Typically, an individual’s back will crack as he or she rolls back towards the feet. At the same time, it’s important to move slowly and stop immediately if there is any pain.
Other foam roller uses
The usefulness of foam rollers doesn’t stop at massaging or exercising. They can also be used for other physical goals like yoga and stretching.
Foam rollers can also be used as yoga props for some extra balance or to allow an individual to release his or her muscles more easily than with a yoga block. Two ways foam rollers can be used as yoga props include during the savasana pose and the extended triangle pose.
One of the best core exercises is the plank, and one of the best ways to engage more core muscles with a plank is using an unstable surface like a foam roller.
An individual can accomplish this goal in one of two ways: place one or both hands on the top of the roller or slide the roller under the toes. The body will have to work harder to stabilize, helping to develop a stronger core.

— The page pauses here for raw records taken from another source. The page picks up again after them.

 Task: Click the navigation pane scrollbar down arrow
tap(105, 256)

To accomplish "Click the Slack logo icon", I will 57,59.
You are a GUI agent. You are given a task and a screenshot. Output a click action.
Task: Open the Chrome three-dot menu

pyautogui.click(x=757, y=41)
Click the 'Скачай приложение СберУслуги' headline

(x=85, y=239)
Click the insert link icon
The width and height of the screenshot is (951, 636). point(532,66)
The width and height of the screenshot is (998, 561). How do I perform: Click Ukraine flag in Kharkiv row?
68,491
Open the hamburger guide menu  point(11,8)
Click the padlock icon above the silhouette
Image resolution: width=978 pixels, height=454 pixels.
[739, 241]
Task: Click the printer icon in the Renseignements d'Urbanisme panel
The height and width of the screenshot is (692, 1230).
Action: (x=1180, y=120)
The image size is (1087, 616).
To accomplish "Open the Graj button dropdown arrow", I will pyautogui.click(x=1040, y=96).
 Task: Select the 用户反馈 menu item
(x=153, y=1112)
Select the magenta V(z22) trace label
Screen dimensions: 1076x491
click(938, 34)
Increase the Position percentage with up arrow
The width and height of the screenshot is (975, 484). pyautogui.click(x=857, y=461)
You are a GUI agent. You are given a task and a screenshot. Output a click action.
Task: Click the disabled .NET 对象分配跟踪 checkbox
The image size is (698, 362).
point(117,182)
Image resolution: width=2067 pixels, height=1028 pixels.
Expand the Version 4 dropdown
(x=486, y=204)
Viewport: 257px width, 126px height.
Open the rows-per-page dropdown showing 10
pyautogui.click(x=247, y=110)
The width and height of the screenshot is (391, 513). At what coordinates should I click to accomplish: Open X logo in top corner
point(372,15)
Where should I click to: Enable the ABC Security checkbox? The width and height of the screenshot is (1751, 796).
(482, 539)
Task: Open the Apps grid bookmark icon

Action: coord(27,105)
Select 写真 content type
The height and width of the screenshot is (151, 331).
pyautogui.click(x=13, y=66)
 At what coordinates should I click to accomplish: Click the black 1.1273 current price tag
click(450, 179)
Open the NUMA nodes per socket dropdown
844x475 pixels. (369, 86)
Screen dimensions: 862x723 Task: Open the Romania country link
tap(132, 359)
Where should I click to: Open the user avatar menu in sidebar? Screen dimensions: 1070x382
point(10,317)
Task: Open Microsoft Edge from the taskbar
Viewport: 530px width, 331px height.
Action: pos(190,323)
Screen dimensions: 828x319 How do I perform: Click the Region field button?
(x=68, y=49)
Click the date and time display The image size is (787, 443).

If using a full-sized foam roller seems too intimidating, an individual could start with using a half roller that has a flat bottom to work up to a full-sized roller.
Foam rollers are great for helping to extend stretching. An individual can use a foam roller to increase his or her range of motion, as is a hamstring stretch or a laterals stretch. In addition, foam rollers can be used to extra support as in a hip flexor stretch.
While individuals can purchase other devices like balance boards and discs to help build their balance, a foam roller can work in a similar fashion. It can be used for a rolling lunge with the back foot on top of the roller, slowing rising up from the lunge and drawing the roller towards the body.
In the end, foam rollers are an excellent tool for runners. Depending on the needs of an individual, there are a wide variety of rollers and exercises out there to suit whatever need a person has.